> TASK TO CARRY OUT
Arrange the data below as a Markdown table with two columns, Index and Entry, giving each line its sequential number in Index and the line itself in Entry. Omit blank lines.

> DATASET RECORDS
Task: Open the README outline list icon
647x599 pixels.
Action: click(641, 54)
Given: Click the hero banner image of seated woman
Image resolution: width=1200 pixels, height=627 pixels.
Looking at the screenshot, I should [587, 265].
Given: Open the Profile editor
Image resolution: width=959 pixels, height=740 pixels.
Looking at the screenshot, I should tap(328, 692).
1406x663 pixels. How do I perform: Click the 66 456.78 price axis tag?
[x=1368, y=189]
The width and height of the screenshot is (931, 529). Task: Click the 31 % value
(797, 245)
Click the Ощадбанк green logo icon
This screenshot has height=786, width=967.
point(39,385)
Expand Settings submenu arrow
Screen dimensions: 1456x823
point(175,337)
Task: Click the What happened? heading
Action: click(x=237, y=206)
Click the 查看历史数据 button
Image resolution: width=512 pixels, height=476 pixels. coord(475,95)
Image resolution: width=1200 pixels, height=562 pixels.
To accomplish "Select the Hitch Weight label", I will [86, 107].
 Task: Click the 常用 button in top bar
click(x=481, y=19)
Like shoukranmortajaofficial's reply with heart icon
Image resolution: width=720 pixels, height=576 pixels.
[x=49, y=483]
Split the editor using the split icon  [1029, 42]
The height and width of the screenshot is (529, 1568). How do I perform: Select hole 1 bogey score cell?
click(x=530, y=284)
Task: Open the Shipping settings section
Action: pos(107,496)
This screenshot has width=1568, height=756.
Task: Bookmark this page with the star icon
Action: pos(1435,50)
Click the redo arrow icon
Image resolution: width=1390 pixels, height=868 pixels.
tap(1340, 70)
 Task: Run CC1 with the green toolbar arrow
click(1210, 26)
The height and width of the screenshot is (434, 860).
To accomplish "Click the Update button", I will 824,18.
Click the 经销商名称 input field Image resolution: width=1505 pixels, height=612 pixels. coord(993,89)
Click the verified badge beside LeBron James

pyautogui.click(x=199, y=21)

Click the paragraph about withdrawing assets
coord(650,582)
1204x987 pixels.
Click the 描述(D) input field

> TASK RESULT
| Index | Entry |
|---|---|
| 1 | Task: Open the README outline list icon |
| 2 | 647x599 pixels. |
| 3 | Action: click(641, 54) |
| 4 | Given: Click the hero banner image of seated woman |
| 5 | Image resolution: width=1200 pixels, height=627 pixels. |
| 6 | Looking at the screenshot, I should [587, 265]. |
| 7 | Given: Open the Profile editor |
| 8 | Image resolution: width=959 pixels, height=740 pixels. |
| 9 | Looking at the screenshot, I should tap(328, 692). |
| 10 | 1406x663 pixels. How do I perform: Click the 66 456.78 price axis tag? |
| 11 | [x=1368, y=189] |
| 12 | The width and height of the screenshot is (931, 529). Task: Click the 31 % value |
| 13 | (797, 245) |
| 14 | Click the Ощадбанк green logo icon |
| 15 | This screenshot has height=786, width=967. |
| 16 | point(39,385) |
| 17 | Expand Settings submenu arrow |
| 18 | Screen dimensions: 1456x823 |
| 19 | point(175,337) |
| 20 | Task: Click the What happened? heading |
| 21 | Action: click(x=237, y=206) |
| 22 | Click the 查看历史数据 button |
| 23 | Image resolution: width=512 pixels, height=476 pixels. coord(475,95) |
| 24 | Image resolution: width=1200 pixels, height=562 pixels. |
| 25 | To accomplish "Select the Hitch Weight label", I will [86, 107]. |
| 26 |  Task: Click the 常用 button in top bar |
| 27 | click(x=481, y=19) |
| 28 | Like shoukranmortajaofficial's reply with heart icon |
| 29 | Image resolution: width=720 pixels, height=576 pixels. |
| 30 | [x=49, y=483] |
| 31 | Split the editor using the split icon  [1029, 42] |
| 32 | The height and width of the screenshot is (529, 1568). How do I perform: Select hole 1 bogey score cell? |
| 33 | click(x=530, y=284) |
| 34 | Task: Open the Shipping settings section |
| 35 | Action: pos(107,496) |
| 36 | This screenshot has width=1568, height=756. |
| 37 | Task: Bookmark this page with the star icon |
| 38 | Action: pos(1435,50) |
| 39 | Click the redo arrow icon |
| 40 | Image resolution: width=1390 pixels, height=868 pixels. |
| 41 | tap(1340, 70) |
| 42 |  Task: Run CC1 with the green toolbar arrow |
| 43 | click(1210, 26) |
| 44 | The height and width of the screenshot is (434, 860). |
| 45 | To accomplish "Click the Update button", I will 824,18. |
| 46 | Click the 经销商名称 input field Image resolution: width=1505 pixels, height=612 pixels. coord(993,89) |
| 47 | Click the verified badge beside LeBron James |
| 48 | pyautogui.click(x=199, y=21) |
| 49 | Click the paragraph about withdrawing assets |
| 50 | coord(650,582) |
| 51 | 1204x987 pixels. |
| 52 | Click the 描述(D) input field |